▸ O que se pede: Devolva, sem qualquer alteração, a parte do excerto abaixo sobre Joe Biden e os democratas que abre com as palavras que contêm "O que está a" e fecha com "quadro profundamente irónico.".

▸ Excerto para leitura:
★ ★ ★ ★ ★ ★ ★

A tragédia democrata

Publicado a
Atualizado a

O que está a acontecer com os democratas é trágico.

Joe Biden vive um processo que até podia ter traços de comédia: mas tem tudo para terminar em tragédia.

Sim, é humano, demasiado humano, não querer abdicar do poder, sobretudo a um nível singular como este, de presidente dos Estados Unidos da América. Sucede que a situação inesperada e absolutamente imprevisível em que Joe Biden se colocou só aconteceu porque se afigura como praticamente inevitável que ele perca, dentro de 107 dias, o duelo presidencial com Donald Trump.

Ou seja: a reação - compreensível, mas criticável - de Joe Biden de tentar preservar o seu poder é apenas ilusória. No atual estado de coisas, essa perda será apenas uma questão de tempo. E decorrerá do voto legítimo e soberano dos eleitores norte-americanos.

É, sem dúvida, um quadro profundamente irónico.

Biden foi, em 2020, a solução providencial para derrotar Trump nas urnas. Só ele, nos democratas, o teria conseguido. E fê-lo com competência, segurando todos os Estados habitualmente democratas, vencendo em quase todos os Estados eleitoralmente competitivos (só falhou a Carolina do Norte) e até em dois Estados habitualmente republicanos (Arizona e Geórgia).

★ ★ ★ ★ ★ ★ ★

▸ O material:
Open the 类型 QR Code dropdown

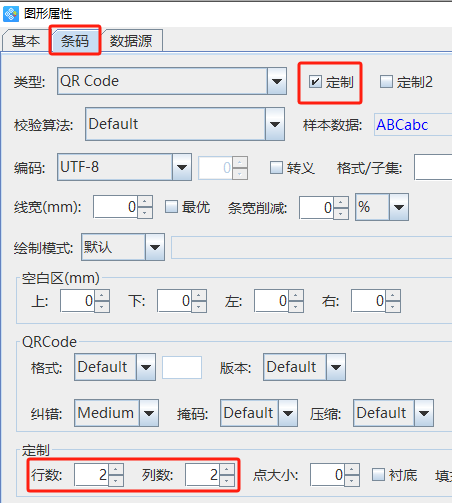click(277, 81)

★ ★ ★ ★ ★ ★ ★

▸ Resolução:
O que está a acontecer com os democratas é trágico.

Joe Biden vive um processo que até podia ter traços de comédia: mas tem tudo para terminar em tragédia.

Sim, é humano, demasiado humano, não querer abdicar do poder, sobretudo a um nível singular como este, de presidente dos Estados Unidos da América. Sucede que a situação inesperada e absolutamente imprevisível em que Joe Biden se colocou só aconteceu porque se afigura como praticamente inevitável que ele perca, dentro de 107 dias, o duelo presidencial com Donald Trump.

Ou seja: a reação - compreensível, mas criticável - de Joe Biden de tentar preservar o seu poder é apenas ilusória. No atual estado de coisas, essa perda será apenas uma questão de tempo. E decorrerá do voto legítimo e soberano dos eleitores norte-americanos.

É, sem dúvida, um quadro profundamente irónico.